As we searched for Harrison’s missing social media history, we found an early music video for City Lights from his EP When It’s Bright on Vimeo, and a few dead social media accounts, but mostly, we found that Harrison has been crafting his vision and aesthetic as an artist for a great deal of his life. Everything we found, whether it was a no longer functioning Tumblr account or Twitter account, or his first digital album, Beat Tape Bunkum, shows consistency and growth. The desire to constantly edit our online lives leads people to believe in overnight success stories, but the work begins long before social media. Rather than crafting an image online, Harrison crafted his sound.

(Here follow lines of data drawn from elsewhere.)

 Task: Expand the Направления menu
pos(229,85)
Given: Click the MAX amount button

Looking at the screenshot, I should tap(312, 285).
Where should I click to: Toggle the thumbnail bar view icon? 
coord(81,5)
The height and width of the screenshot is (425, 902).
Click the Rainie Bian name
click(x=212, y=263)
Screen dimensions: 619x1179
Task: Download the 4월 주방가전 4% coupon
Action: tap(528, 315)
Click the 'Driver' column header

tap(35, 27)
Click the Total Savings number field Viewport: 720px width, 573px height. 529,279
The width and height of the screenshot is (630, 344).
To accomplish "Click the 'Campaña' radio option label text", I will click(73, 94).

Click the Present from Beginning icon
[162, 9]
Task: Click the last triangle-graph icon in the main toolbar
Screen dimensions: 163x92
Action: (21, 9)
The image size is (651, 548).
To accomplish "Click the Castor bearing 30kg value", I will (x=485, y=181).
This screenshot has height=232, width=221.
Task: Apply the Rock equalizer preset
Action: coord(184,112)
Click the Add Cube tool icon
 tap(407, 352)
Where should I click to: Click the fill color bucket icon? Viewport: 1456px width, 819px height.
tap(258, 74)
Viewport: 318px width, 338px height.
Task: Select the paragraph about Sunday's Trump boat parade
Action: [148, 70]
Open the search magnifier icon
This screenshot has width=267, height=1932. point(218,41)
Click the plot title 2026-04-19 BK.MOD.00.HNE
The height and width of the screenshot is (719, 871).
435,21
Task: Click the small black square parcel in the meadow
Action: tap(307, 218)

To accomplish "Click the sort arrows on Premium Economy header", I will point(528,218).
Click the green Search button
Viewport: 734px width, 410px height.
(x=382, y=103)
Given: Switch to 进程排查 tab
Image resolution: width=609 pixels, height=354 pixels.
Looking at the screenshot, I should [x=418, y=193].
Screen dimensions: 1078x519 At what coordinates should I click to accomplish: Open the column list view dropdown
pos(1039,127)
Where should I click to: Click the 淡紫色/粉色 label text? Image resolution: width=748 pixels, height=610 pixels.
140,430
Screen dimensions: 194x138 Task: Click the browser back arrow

Harrison performs at Fortune Sound Club in Vancouver


Harrison started building his references young, at an early age, before he was even aware he wanted to be a producer. In grade seven, he noticed the soundtrack to an anime show, Samurai Champloo and did his research to find it was scored by the late hip-hop instrumentalist, Nujabes. That reference and inspiration has stayed with him, and is identifiable in his work.

This deep thirst for knowledge, and a constant desire for self improvement comes across as he reposts album reviews, acknowledging any critiques, promising he’ll get better. With traces of social anxiety, he’s ever the optimist, as he tweets that he’ll get better. Beyond reposts and tweets, and library books, Harrison credits his mentor, Seamus, and endless hours of YouTube videos for learning his craft.

Harrison was returning library books, when we began our phone interview. Ever self aware, he apologized for sounding cynical after ranting about how the books actually sucked. We were mostly surprised that he still checks out library books. We have more information than we could ever comprehend, at our fingertips, but Harrison still makes the trek to the library.

During our interview with Harrison, we chatted about how he claims he “bad at social media”, despite having amassed 31, 000 followers on SoundCloud. He also told us how he’s looking forward to practicing the piano more, now that his album, Checkpoint Titanium, has wrapped. The album, set for a September 9th release date, is highly anticipated as we wait to see his evolution as a young producer.